Task prompt
Transcribe exactly, please, the line bearing "Click the 编辑数据 button" and all later lines through the end of the records, with the pictures left out.

===== Listed entries

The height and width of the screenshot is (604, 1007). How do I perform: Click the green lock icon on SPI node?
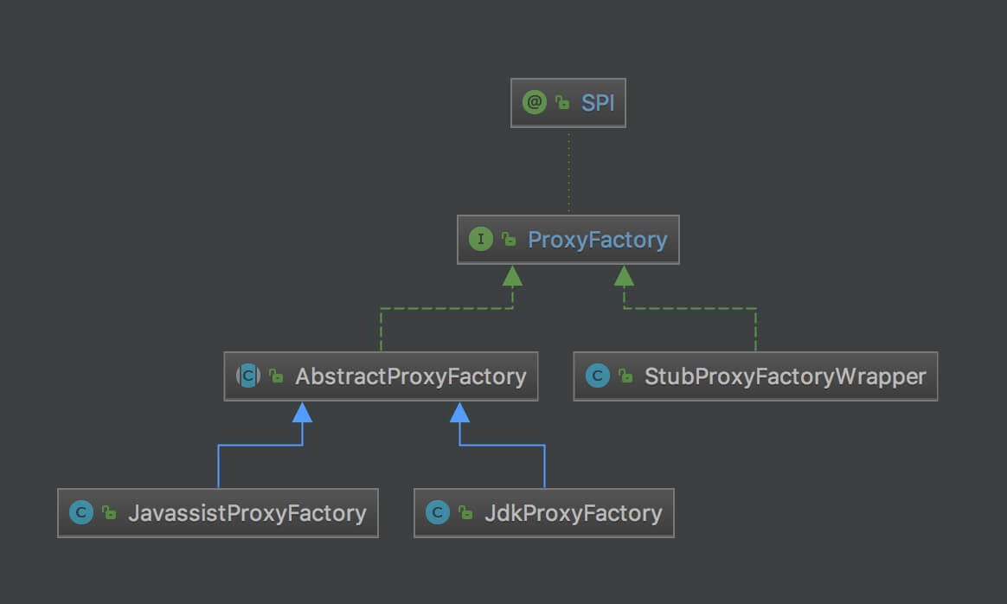[x=562, y=104]
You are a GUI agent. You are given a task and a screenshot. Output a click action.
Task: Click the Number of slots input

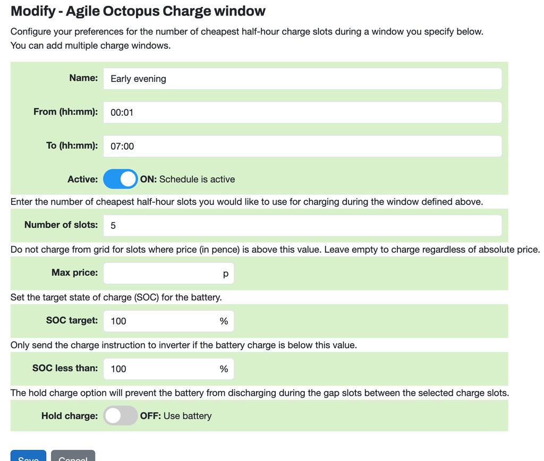[x=302, y=226]
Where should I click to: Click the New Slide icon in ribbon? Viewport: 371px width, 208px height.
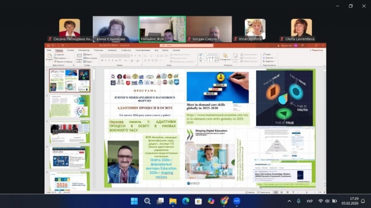(79, 56)
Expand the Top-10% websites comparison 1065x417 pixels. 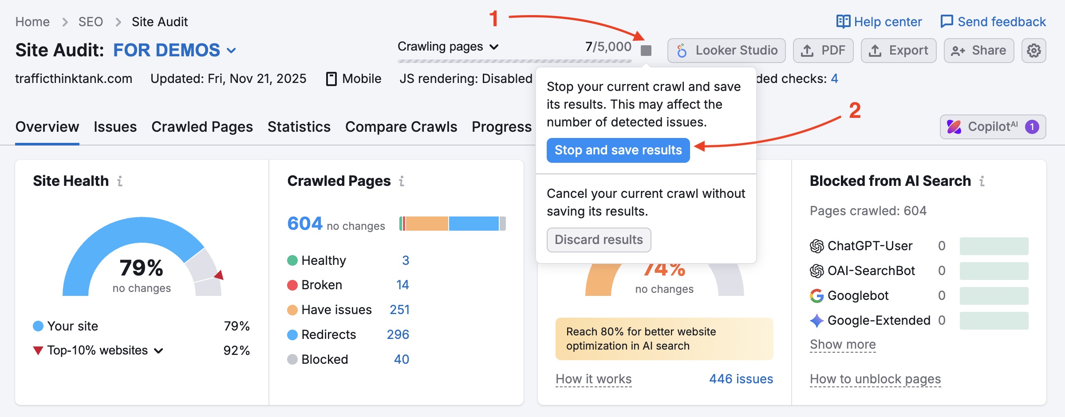point(158,350)
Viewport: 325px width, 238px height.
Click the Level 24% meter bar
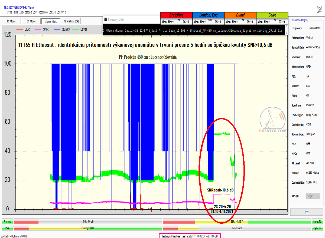click(x=237, y=228)
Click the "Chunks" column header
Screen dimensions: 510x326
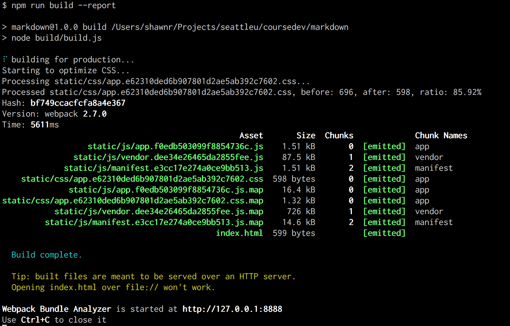[339, 136]
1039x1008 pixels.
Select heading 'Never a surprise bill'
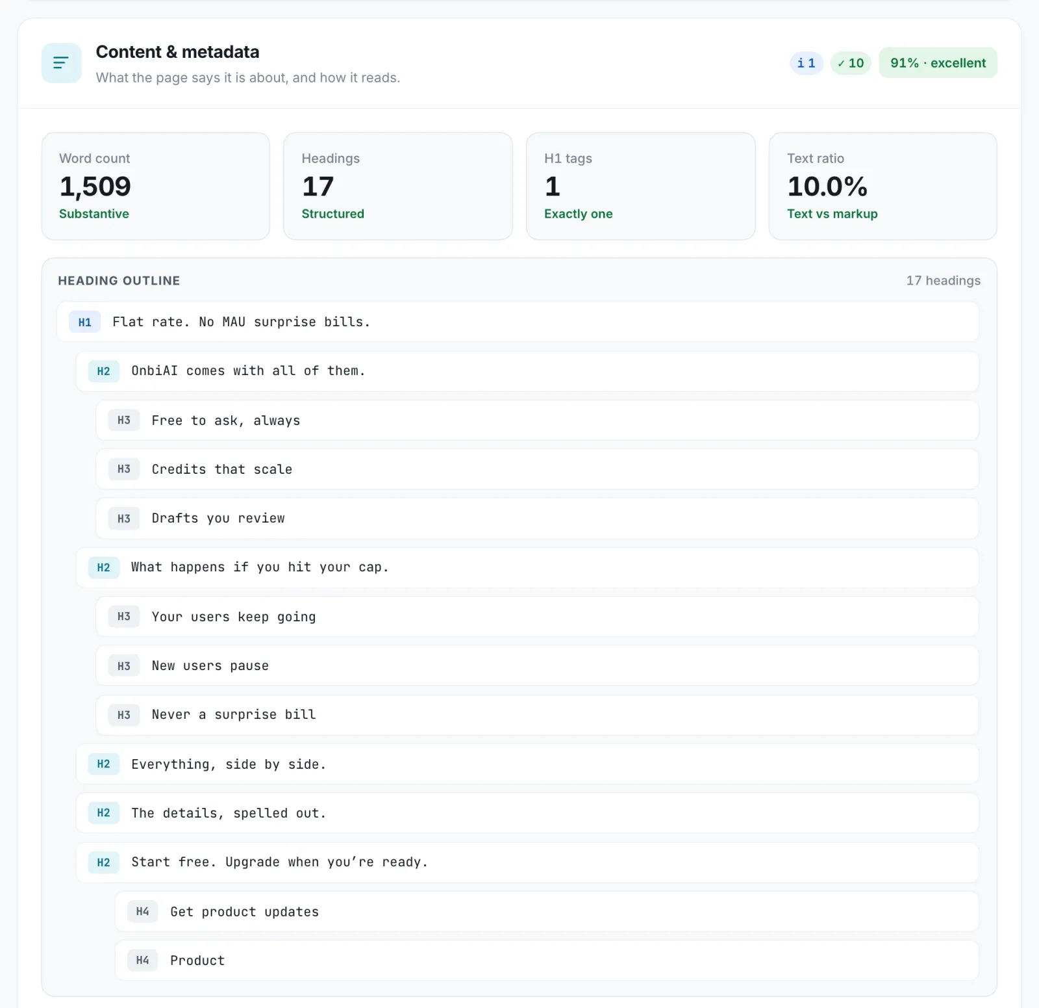[537, 715]
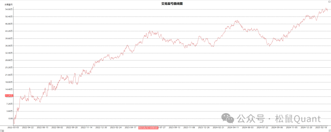
Task: Click the highlighted 2023/6/16 10:30:00 date label
Action: (148, 127)
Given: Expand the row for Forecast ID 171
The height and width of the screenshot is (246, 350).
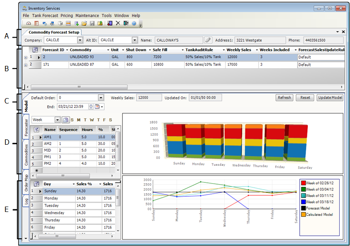Looking at the screenshot, I should [26, 65].
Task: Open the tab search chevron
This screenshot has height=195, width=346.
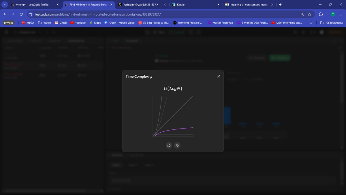Action: (4, 4)
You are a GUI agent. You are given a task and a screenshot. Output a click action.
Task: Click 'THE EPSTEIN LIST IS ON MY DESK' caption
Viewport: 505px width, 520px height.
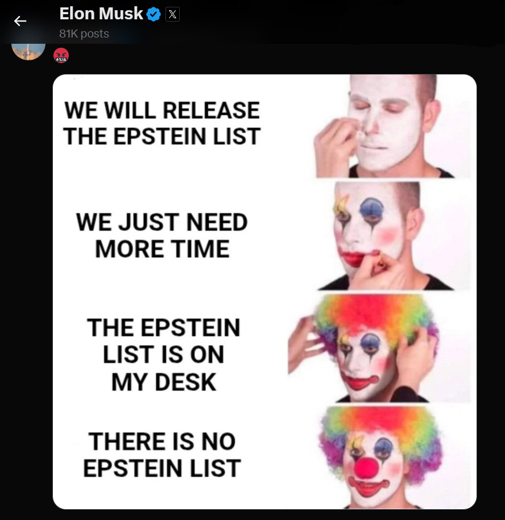pyautogui.click(x=163, y=355)
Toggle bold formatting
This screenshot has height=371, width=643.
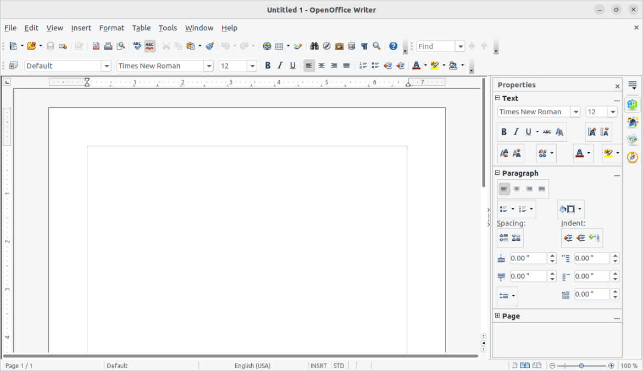click(268, 65)
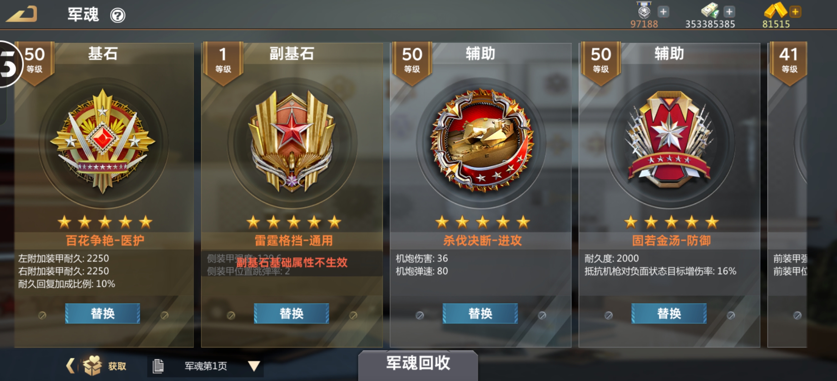The height and width of the screenshot is (381, 837).
Task: Replace the 副基石 soul with 替换 button
Action: point(292,313)
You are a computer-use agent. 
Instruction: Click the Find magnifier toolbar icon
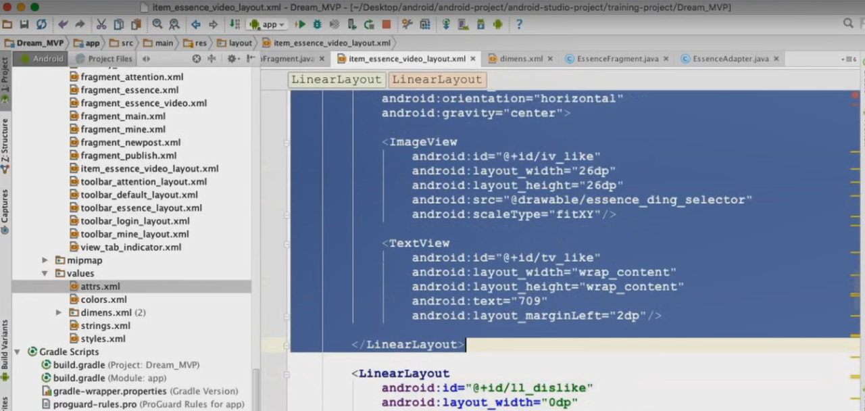(157, 24)
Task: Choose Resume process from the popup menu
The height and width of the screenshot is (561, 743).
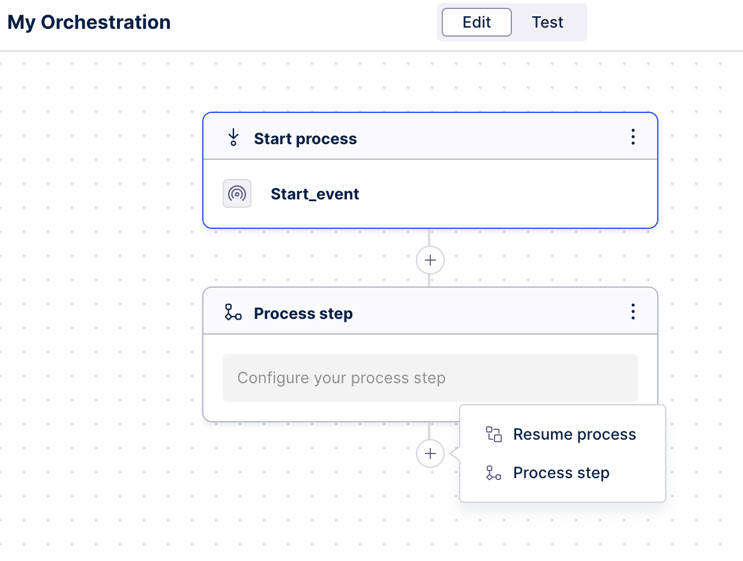Action: (x=574, y=434)

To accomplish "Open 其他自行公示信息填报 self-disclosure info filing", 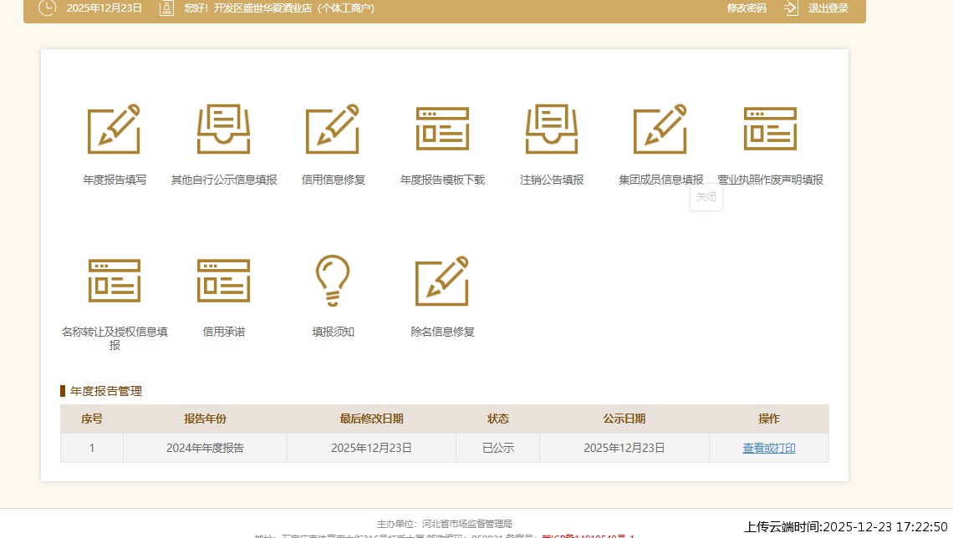I will pos(223,140).
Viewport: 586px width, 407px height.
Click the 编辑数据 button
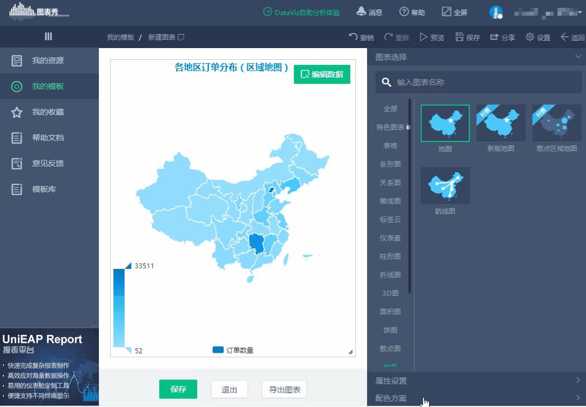(322, 73)
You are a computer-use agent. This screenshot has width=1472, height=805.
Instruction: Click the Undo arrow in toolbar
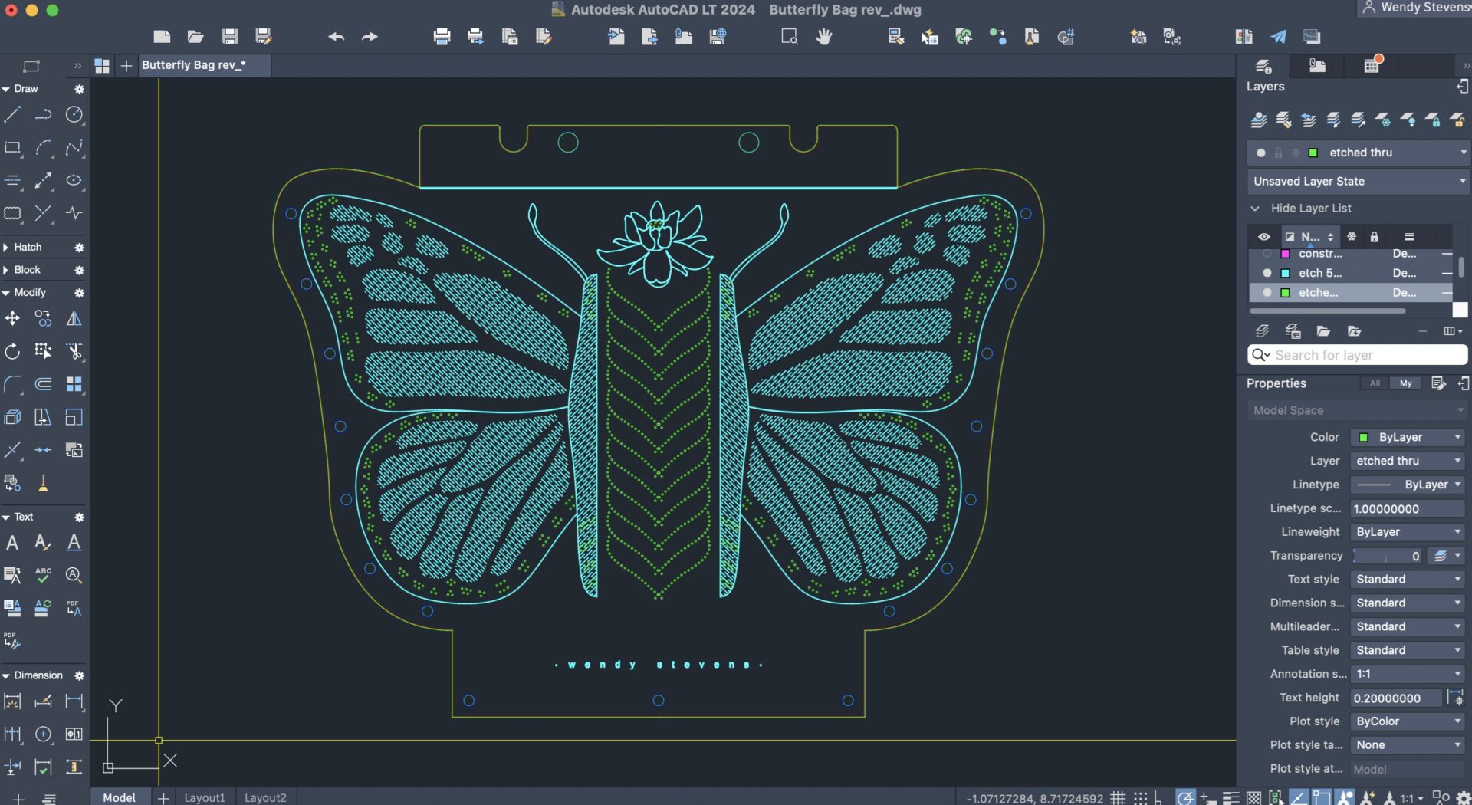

==========

Exercise solution
Click the 编辑数据 button
(322, 73)
You are a computer-use agent. This screenshot has width=1472, height=805.
Instruction: Click the Undo arrow in toolbar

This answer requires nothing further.